El colapso de pensiones en hospitales afiliados a iglesias y otras organizaciones trastorna los planes de los jubilados.
En los últimos años, numerosos empleados de instituciones afiliadas a iglesias en Estados Unidos han enfrentado una realidad alarmante: la pérdida total o parcial de sus pensiones debido a vacíos legales que permiten a estas organizaciones evadir la supervisión federal. Esta situación ha dejado a miles de trabajadores sin la seguridad financiera que esperaban para su jubilación.
El caso de St. Clare’s Hospital
Anne Hotaling, una enfermera jubilada del St. Clare’s Hospital, es una de las 1,100 ex empleadas que perdieron parte o la totalidad de sus pensiones cuando el fondo de pensiones del hospital se declaró insolvente. Como muchas organizaciones afiliadas a iglesias, St. Clare’s optó por excluirse de la Ley de Seguridad de Ingresos de Jubilación para Empleados (ERISA, por sus siglas en inglés), una ley federal que protege los planes de pensiones. Esta exclusión dejó a los empleados sin los beneficios federales de jubilación que ERISA garantiza.
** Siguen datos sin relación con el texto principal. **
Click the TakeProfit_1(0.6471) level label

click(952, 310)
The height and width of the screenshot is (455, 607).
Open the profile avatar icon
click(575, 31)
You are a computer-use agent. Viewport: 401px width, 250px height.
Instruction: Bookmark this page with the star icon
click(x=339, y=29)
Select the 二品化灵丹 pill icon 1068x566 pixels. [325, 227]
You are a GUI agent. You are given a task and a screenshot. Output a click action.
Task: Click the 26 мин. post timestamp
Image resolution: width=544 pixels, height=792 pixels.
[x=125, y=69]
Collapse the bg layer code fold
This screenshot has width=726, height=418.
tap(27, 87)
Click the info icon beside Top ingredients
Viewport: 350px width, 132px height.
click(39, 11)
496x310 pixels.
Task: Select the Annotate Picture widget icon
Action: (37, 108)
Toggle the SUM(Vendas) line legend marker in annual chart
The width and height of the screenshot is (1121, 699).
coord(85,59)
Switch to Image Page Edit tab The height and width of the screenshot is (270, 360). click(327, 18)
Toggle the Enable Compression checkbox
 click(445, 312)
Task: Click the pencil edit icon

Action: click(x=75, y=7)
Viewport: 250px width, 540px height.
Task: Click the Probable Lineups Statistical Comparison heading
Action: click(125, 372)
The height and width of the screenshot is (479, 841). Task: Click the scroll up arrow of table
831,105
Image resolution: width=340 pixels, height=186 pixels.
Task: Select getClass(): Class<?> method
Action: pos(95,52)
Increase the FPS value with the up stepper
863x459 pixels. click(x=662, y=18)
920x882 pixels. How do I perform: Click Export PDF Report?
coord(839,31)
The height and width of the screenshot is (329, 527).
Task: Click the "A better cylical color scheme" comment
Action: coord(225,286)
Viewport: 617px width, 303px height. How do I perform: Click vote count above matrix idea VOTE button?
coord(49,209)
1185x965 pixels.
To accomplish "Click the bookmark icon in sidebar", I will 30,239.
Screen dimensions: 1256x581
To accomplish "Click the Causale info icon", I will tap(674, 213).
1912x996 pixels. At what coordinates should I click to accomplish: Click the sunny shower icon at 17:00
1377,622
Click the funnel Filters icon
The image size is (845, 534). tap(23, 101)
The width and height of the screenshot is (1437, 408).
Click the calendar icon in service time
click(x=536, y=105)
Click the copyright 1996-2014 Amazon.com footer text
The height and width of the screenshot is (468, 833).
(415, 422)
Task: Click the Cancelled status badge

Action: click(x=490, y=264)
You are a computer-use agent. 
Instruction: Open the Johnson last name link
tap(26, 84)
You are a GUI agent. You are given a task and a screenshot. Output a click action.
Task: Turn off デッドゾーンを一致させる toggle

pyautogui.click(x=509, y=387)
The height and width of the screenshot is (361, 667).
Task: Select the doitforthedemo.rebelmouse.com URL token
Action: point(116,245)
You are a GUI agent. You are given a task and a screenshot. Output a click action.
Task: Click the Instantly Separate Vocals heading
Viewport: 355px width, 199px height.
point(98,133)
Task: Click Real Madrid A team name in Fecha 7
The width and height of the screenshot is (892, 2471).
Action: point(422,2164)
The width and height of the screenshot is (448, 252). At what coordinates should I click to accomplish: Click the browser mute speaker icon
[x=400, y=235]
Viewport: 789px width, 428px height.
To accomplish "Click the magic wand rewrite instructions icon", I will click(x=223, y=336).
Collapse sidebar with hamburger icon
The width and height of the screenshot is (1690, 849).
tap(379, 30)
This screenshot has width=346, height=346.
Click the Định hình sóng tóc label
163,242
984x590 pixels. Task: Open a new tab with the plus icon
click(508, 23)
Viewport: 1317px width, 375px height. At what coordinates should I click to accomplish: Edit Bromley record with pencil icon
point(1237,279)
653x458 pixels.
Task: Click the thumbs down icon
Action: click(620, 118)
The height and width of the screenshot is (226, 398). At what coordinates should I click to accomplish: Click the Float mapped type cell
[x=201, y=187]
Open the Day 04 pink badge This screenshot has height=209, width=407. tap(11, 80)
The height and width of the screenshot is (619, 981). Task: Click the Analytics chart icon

Vacíos legales y falta de protección
La exclusión de ERISA significa que estas organizaciones no están obligadas a mantener fondos de pensiones dedicados ni a contar con seguros federales que respalden las pensiones en caso de insolvencia. Vacíos legales y un estatus especial otorgado por el Servicio de Impuestos Internos (IRS) permiten que los planes de pensiones de iglesias operen bajo requisitos de financiamiento menos estrictos, dejando a los empleados en una posición vulnerable.
Acciones legales y medidas estatales
Ante esta problemática, se han presentado varias demandas y algunos estados, como Rhode Island, han introducido medidas para mejorar la transparencia financiera de los planes de pensiones de iglesias. Sin embargo, persisten desafíos significativos, y muchos jubilados han perdido la confianza en sus instituciones, enfrentando consecuencias financieras severas.
Situación en América Latina
Aunque este problema ha sido destacado en Estados Unidos, es relevante considerar cómo se manejan los planes de jubilación en instituciones religiosas en América Latina. En países como México, por ejemplo, los empleadores no están obligados por leyes federales a ofrecer planes de jubilación a sus empleados.
La falta de supervisión federal sobre los planes de jubilación de instituciones afiliadas a iglesias ha dejado a muchos empleados en una situación precaria. Es imperativo que se revisen las regulaciones actuales para garantizar que todos los trabajadores tengan acceso a una jubilación segura y protegida, independientemente de la naturaleza religiosa de su empleador.